*Reading passage*.
═══
Andrea FrazierShe called here in summer, desperate for treatment for heroin addiction. The man she lives with called, too. They were frustrated with the long wait for help. Some window had opened in Frazier's thinking and she was reaching through it, and what she needed was someone to immediately take her hand.
She entered a residential treatment center in West Baltimore, but left there after a few days, convinced she wasn't getting the attention she needed. When I spoke to her in September, she sounded grouchy and confused. By October, however, Frazier, 38, had been through successful treatment at Johns Hopkins Bayview Medical Center, and sounded upbeat about her recovery.
Paul HowellUnlike most of the men and women who contacted The Sun for help this summer and fall, several years - nine, to be precise - had passed since Howell's last incarceration. That increased considerably his chances of landing a job. Still, he had had difficulty finding a position he considered "steady and substantial."
Because of his past in Baltimore's heroin-and-cocaine underworld - "Stealing and selling drugs, trying to support my habit" - Howell, 53, says many employers did not trust him. "People were scared to give me a chance," he says. "And my family was always afraid I was gonna slip back to my old ways because I didn't have anything substantial."
On a referral from The Sun, Howell landed a job with the Time Group, a property management company with clear and stringent policies on the hiring of ex-offenders. That Howell had not run afoul of the law in nearly a decade worked in his favor. He now reports at 8:30 a.m. daily and works in maintenance at one of the company's properties in the Baltimore area. He's happy with the work, and the company is pleased with him.
"They were very understanding when they hired me," Howell says. "I'm employed with a good company. My wife and my family are proud of me. I'm trying to be a responsible husband to my wife and a responsible father to my children."
Chuck WatersWaters, who turns 42 in a couple of weeks, knows he's lucky to be alive. He was once embedded in Baltimore's drug culture, selling heroin and cocaine in the 1980s and 1990s, when the city's drug-related homicide count was even worse than it is today. Waters survived the killing streets. He went to prison, smartened up and got out of drugs for good 10 years ago.
Unfortunately, one of his nephews followed in his footsteps, and that young man's journey ended tragically. Someone shot 24-year- old Ricky Waters on West Pratt Street at 1 a.m. on a winter Saturday a couple of years ago. His death was reported in three thin paragraphs in The Sun, one of 271 Baltimore killings in 2003. "He was caught up in that life," Chuck Waters says, referring to the same life he once lived - but managed to escape.
Waters has been clean and steadily employed since shortly after leaving prison in 1997. He remains grateful to Alan Hess, who gave Waters his first job as a maintenance man at properties in West Baltimore. "He gave me a chance and trusted me," Waters says. "I worked for him for four years and moved on with his blessings."
Remarried and the father of two children, Waters managed to buy a house in Northeast Baltimore a couple of years ago. He has worked for a manufacturer in Halethorpe for six years. He joined a Pimlico church "to keep my promise to God that I made in prison."
"I'm thankful for my life, my family," he says. "I'm grateful for knowing God better, so I can serve God better. I'm no longer a menace to society. I'm grateful to my family. I had a lot of people praying for me."
Waters believes that ex-offenders, once drug-free, deserve opportunities to prove themselves in the workplace. "But they must remember," he says, "when making a promise to the system, to their mother, family or God, they must be honest and not return to their past life of drugs and crime."
═══
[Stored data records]
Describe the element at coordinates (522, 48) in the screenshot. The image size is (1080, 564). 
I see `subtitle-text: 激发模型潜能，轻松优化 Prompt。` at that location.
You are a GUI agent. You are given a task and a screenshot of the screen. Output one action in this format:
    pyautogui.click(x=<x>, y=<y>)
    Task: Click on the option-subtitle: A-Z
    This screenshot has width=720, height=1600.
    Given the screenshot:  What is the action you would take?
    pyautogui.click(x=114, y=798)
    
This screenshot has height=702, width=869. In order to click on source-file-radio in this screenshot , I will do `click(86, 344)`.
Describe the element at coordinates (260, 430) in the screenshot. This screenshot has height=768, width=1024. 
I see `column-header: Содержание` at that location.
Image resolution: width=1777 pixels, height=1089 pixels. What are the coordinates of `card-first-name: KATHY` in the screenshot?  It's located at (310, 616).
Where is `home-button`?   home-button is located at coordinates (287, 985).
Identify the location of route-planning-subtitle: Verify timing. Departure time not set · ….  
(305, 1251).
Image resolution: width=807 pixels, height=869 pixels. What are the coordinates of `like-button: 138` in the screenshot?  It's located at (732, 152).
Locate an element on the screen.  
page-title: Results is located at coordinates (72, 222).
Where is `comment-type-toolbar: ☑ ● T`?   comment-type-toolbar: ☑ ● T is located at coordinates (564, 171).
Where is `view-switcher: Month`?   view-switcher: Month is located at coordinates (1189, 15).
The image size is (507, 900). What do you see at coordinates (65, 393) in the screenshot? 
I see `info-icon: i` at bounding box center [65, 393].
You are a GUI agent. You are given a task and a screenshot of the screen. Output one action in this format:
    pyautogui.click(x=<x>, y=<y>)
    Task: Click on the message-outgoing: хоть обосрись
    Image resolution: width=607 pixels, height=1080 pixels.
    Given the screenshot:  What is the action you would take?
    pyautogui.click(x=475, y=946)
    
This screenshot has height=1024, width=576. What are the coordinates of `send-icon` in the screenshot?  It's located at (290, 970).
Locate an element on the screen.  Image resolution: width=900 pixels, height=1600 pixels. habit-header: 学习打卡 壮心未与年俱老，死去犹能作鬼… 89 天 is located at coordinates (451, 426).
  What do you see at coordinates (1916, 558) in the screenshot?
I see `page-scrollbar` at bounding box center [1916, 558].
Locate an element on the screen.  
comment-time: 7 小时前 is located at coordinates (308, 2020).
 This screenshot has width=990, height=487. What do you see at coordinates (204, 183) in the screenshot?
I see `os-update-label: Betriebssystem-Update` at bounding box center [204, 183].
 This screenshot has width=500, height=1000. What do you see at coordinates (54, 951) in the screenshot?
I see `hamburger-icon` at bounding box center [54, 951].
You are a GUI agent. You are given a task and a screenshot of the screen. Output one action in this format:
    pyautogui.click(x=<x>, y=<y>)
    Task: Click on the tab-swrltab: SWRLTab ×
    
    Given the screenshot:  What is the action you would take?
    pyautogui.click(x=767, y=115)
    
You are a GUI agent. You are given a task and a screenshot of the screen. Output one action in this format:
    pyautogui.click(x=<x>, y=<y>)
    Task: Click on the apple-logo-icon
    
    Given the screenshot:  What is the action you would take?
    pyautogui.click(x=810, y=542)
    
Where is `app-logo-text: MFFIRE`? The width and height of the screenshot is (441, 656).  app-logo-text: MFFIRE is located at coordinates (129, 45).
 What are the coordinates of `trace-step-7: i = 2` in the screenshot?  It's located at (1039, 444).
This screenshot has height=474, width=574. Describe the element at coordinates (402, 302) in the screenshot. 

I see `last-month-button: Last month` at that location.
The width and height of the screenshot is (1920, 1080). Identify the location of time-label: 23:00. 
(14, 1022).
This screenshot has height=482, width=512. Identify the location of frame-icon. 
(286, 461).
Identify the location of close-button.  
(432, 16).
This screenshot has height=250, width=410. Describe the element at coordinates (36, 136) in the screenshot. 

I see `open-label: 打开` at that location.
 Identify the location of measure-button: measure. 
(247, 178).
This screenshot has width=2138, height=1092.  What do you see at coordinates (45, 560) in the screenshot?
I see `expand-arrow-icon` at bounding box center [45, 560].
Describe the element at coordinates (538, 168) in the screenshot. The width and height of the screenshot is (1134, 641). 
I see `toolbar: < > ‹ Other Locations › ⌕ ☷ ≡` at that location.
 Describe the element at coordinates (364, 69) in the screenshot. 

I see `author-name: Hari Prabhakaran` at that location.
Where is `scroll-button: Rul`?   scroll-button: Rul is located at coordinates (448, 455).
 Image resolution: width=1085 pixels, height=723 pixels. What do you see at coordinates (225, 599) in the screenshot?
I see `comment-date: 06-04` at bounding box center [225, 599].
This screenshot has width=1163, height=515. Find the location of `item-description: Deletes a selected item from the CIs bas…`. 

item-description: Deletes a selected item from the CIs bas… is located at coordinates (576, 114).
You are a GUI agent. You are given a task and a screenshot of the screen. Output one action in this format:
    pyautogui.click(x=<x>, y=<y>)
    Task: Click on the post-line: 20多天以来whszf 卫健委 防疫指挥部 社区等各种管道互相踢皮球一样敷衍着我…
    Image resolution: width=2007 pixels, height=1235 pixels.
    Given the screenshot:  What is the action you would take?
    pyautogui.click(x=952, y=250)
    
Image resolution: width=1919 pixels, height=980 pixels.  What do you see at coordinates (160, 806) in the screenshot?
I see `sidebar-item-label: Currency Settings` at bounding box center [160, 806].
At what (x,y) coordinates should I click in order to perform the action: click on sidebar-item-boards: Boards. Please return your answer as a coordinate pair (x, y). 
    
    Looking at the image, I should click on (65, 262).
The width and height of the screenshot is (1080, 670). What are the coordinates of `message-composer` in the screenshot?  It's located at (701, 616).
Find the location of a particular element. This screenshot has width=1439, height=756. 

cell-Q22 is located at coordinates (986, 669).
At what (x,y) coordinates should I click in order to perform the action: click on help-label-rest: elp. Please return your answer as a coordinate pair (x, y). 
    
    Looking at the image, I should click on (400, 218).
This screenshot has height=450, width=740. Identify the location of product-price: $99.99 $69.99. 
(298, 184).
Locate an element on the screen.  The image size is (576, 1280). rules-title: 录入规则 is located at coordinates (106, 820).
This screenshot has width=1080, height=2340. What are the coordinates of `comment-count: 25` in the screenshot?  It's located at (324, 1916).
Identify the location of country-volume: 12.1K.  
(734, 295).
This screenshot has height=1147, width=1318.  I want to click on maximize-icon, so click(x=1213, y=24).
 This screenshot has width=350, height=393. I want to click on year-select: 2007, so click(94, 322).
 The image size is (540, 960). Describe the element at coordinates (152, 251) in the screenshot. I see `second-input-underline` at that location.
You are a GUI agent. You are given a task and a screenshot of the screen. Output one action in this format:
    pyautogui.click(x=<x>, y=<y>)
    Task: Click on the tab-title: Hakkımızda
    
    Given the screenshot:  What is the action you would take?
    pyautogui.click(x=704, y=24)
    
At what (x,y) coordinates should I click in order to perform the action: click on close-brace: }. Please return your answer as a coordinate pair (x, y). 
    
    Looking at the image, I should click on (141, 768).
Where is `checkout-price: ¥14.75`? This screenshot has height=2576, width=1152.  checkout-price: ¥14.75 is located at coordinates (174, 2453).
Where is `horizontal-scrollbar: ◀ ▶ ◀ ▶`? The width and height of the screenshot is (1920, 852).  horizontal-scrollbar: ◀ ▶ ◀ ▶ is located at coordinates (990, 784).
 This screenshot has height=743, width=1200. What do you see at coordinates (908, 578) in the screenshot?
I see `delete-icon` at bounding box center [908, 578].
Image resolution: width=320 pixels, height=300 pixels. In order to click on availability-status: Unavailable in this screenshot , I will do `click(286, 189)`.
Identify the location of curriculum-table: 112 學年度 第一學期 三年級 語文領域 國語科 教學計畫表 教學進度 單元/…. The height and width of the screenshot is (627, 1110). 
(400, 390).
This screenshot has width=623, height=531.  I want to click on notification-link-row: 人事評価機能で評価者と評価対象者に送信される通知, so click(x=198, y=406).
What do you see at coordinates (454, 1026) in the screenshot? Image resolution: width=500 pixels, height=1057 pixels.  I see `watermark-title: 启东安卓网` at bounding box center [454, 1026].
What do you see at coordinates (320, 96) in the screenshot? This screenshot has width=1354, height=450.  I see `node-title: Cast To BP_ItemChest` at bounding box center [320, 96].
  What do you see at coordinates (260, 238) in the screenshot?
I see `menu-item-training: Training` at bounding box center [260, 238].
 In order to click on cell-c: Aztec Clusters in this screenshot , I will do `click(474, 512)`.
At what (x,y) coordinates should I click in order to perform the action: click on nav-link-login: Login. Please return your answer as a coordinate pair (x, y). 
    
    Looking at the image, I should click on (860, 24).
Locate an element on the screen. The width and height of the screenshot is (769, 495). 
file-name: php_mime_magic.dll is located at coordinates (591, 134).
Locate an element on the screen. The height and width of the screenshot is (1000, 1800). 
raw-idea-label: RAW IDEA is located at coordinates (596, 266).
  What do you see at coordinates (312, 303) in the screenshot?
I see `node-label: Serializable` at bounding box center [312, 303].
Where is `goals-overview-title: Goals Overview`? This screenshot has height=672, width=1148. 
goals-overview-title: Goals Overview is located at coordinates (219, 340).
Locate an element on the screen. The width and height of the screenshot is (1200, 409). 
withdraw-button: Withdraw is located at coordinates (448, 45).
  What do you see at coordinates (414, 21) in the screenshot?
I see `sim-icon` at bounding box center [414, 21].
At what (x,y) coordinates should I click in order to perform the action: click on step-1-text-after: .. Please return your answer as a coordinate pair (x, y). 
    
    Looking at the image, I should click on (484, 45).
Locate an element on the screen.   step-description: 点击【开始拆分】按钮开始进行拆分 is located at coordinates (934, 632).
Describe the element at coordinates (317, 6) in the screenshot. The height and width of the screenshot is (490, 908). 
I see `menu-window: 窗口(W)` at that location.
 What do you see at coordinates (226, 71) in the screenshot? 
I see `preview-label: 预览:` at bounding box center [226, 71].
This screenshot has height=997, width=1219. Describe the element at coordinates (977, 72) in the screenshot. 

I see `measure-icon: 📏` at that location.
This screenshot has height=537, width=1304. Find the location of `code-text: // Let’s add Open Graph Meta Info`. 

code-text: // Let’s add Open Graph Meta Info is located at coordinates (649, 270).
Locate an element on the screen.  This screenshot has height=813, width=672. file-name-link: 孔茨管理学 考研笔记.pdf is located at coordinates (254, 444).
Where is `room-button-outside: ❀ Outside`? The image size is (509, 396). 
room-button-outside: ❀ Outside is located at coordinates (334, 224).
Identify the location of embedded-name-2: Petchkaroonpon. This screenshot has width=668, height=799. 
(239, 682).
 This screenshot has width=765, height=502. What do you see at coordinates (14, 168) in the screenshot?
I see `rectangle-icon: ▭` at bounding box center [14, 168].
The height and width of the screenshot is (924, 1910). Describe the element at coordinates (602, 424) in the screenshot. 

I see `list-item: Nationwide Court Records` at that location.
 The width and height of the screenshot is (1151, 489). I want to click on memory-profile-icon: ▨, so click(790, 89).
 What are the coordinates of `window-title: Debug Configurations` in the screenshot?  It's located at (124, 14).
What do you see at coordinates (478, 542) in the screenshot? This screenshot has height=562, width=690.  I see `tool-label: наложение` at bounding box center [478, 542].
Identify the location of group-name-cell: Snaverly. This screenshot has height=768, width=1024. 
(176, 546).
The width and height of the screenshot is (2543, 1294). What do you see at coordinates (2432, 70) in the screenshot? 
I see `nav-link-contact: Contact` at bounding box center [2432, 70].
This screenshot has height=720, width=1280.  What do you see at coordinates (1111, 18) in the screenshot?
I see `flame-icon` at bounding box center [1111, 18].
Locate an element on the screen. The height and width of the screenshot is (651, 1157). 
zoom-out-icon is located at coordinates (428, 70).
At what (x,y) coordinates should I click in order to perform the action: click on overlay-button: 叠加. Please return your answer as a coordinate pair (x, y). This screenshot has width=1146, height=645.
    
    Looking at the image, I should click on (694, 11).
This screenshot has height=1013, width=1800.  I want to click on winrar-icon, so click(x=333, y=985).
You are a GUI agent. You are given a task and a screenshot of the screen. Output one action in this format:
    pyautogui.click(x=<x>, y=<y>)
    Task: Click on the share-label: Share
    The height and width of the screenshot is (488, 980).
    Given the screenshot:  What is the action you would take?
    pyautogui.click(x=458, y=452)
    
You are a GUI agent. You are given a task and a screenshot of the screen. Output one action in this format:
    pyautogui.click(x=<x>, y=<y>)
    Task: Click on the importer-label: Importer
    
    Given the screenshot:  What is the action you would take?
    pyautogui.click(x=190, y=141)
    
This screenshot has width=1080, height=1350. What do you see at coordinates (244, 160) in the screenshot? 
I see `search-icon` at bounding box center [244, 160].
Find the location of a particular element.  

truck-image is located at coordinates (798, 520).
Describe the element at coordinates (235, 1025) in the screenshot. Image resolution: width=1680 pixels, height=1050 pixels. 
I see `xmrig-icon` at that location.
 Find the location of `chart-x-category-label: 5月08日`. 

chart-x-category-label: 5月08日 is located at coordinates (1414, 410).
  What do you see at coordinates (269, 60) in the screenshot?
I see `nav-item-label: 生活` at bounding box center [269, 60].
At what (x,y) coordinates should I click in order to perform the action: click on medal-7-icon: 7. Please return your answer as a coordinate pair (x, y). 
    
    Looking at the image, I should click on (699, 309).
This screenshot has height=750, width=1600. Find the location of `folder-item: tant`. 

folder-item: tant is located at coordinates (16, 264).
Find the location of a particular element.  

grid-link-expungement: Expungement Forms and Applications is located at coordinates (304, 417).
═══
*Problems to work on*.
a - According to the Baltimore article, why did many employers hesitate to hire Paul Howell? Answer in one to three sentences.
b - Answer these questions from the Baltimore article:
(i) Where did Andrea Frazier go through successful treatment?
(ii) At what time does Paul Howell report to work each day?
(iii) For how many years has Chuck Waters worked for a manufacturer in Halethorpe?
c - From the Baltimore article, extract the part that opens with the words containing "Andrea FrazierShe called" and closes with "take her hand.".
Rely on the Baltimore article alone.

*Outputs by task*.
a - Employers did not trust Howell because of his past in Baltimore's heroin-and-cocaine underworld, where he stole and sold drugs to support his habit. In his words, people were scared to give him a chance.

b -
(i) Johns Hopkins Bayview Medical Center
(ii) 8:30 a.m.
(iii) Six years

c -
Andrea FrazierShe called here in summer, desperate for treatment for heroin addiction. The man she lives with called, too. They were frustrated with the long wait for help. Some window had opened in Frazier's thinking and she was reaching through it, and what she needed was someone to immediately take her hand.